#### EXERCISE DETAILS
Please reproduce the entries below exactly from the line with "The height and" through their last line, leaving out any pictures.

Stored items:
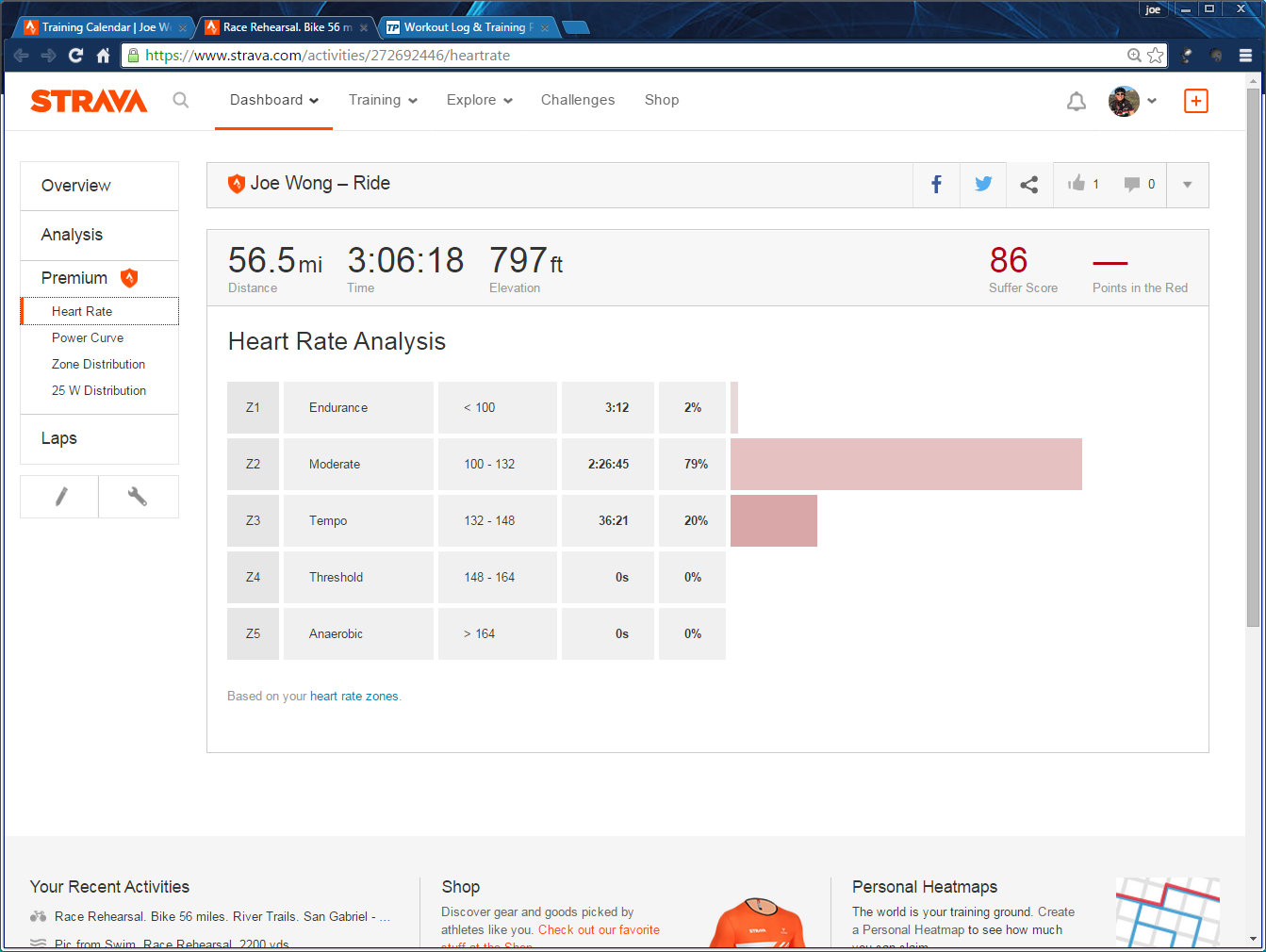Give kudos with the thumbs-up icon
This screenshot has width=1266, height=952.
[x=1077, y=184]
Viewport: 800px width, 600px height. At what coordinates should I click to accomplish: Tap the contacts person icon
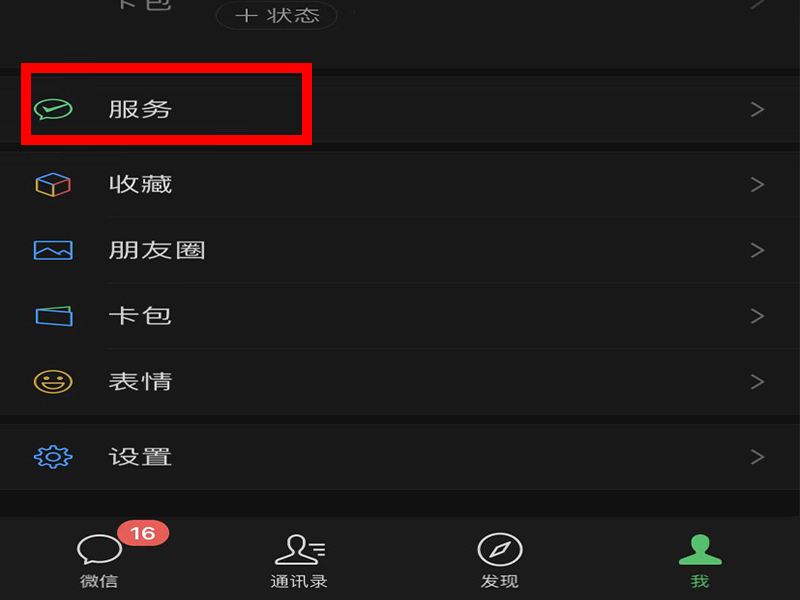tap(299, 549)
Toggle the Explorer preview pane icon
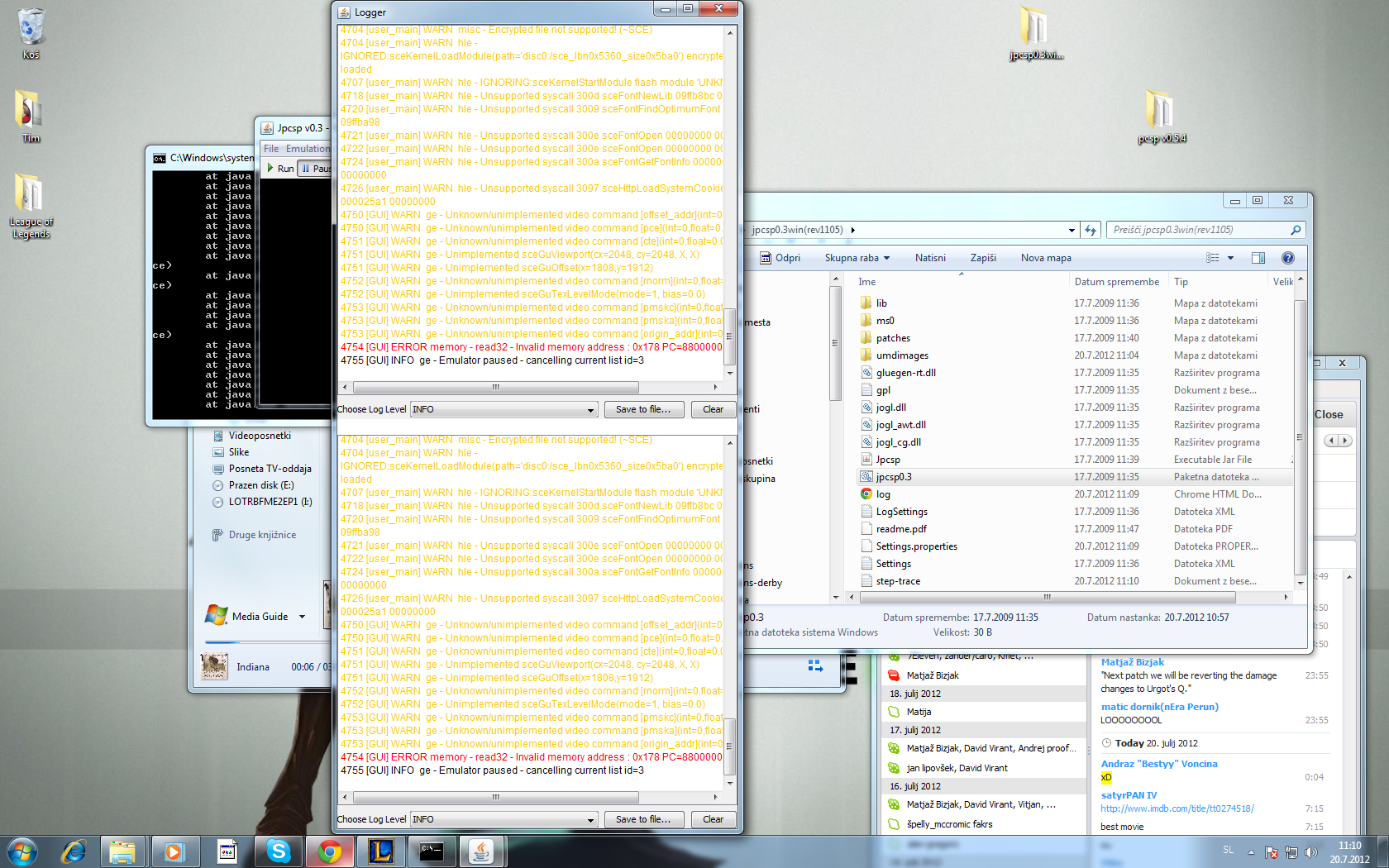Screen dimensions: 1389x868 tap(1258, 258)
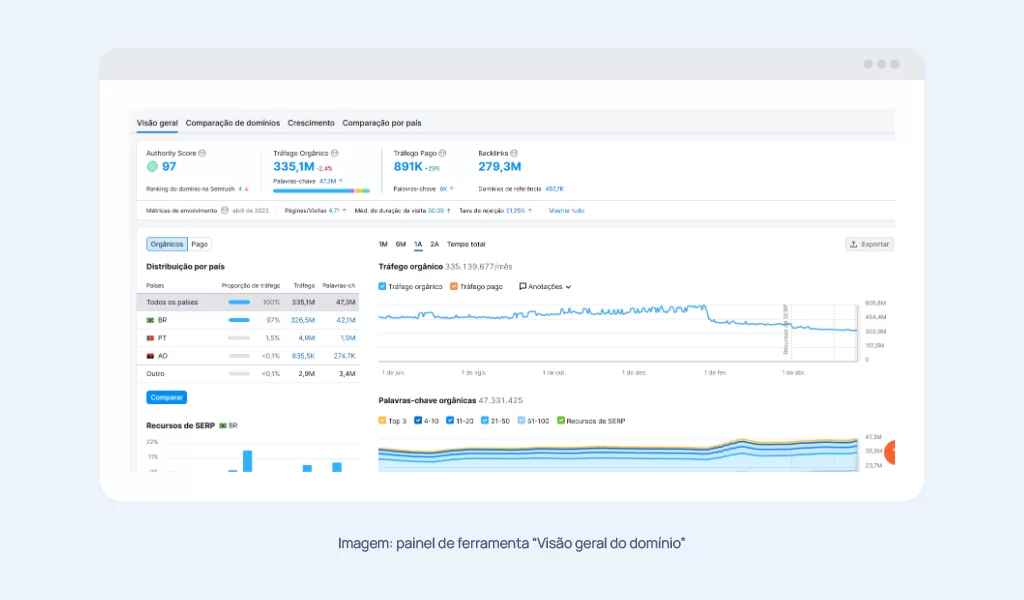Toggle the Recursos de SERP checkbox

click(x=560, y=420)
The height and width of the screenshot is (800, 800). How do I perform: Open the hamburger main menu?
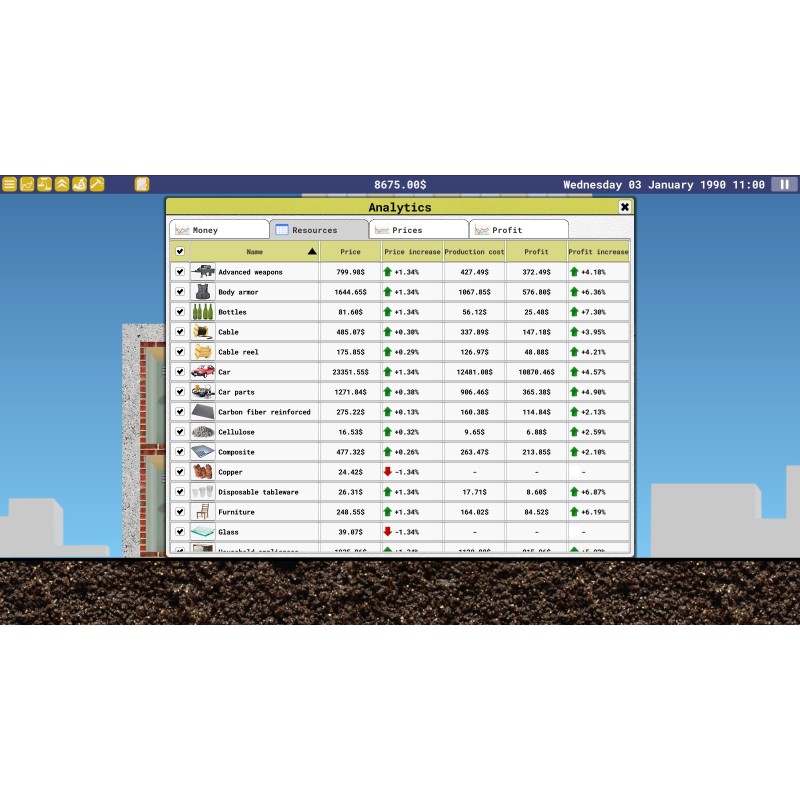pyautogui.click(x=9, y=184)
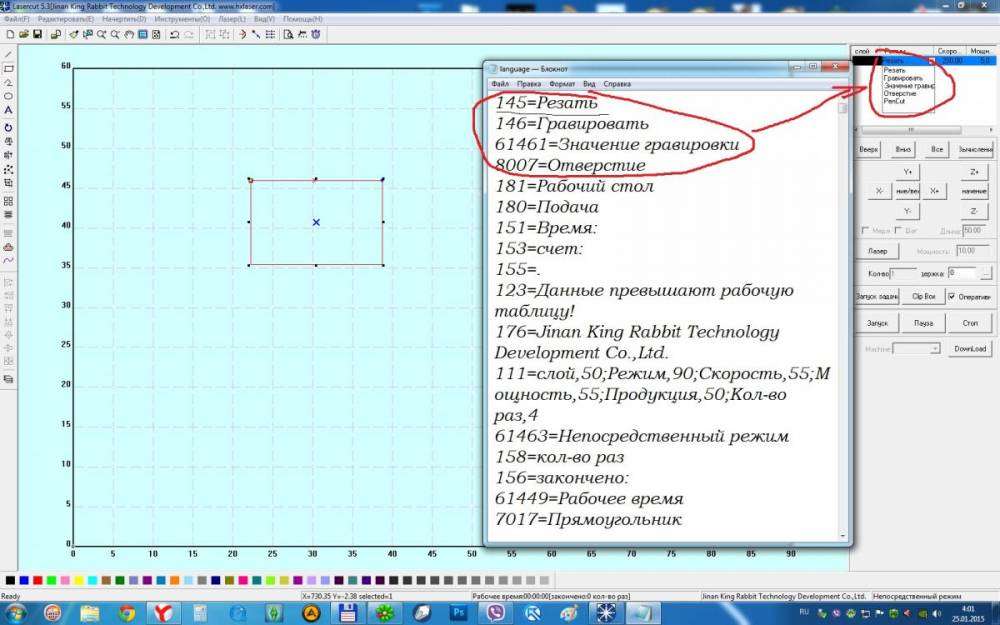Select the rectangle drawing tool
This screenshot has height=625, width=1000.
[8, 68]
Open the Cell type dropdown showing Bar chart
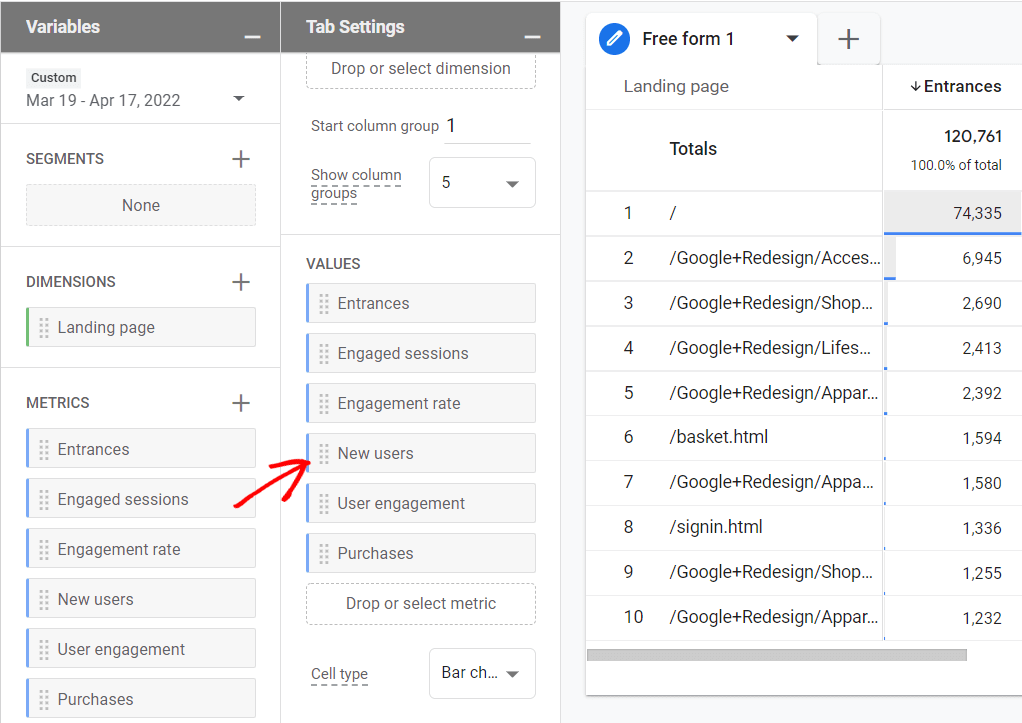The image size is (1022, 723). 482,673
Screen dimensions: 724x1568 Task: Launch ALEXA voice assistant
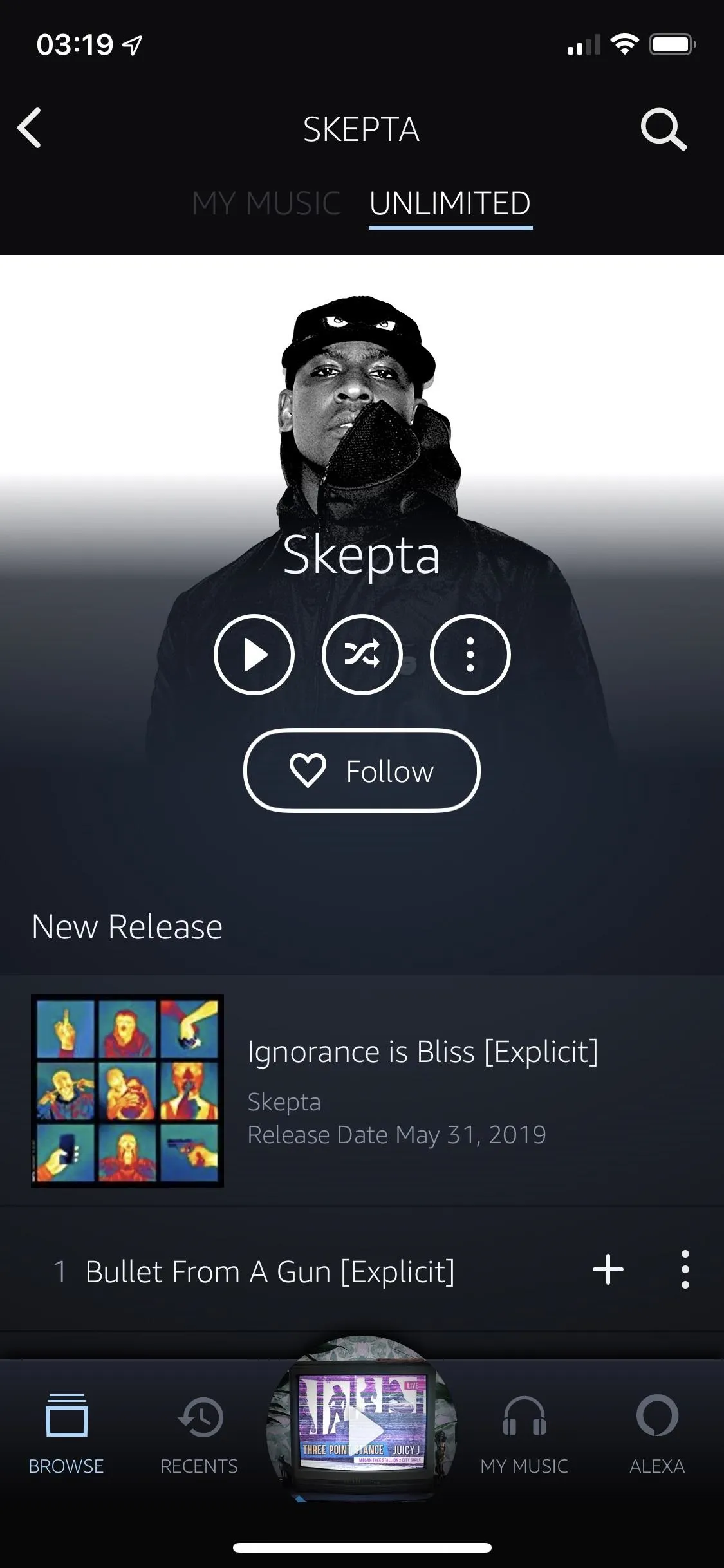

#### RESULT OF THE TASK
The height and width of the screenshot is (800, 800). How do I perform: Open the hamburger main menu?
pyautogui.click(x=9, y=184)
Select the rectangle drawing tool
This screenshot has height=625, width=1000.
[8, 68]
Open the Cell type dropdown showing Bar chart
The image size is (1022, 723). 482,673
Screen dimensions: 724x1568 Task: Launch ALEXA voice assistant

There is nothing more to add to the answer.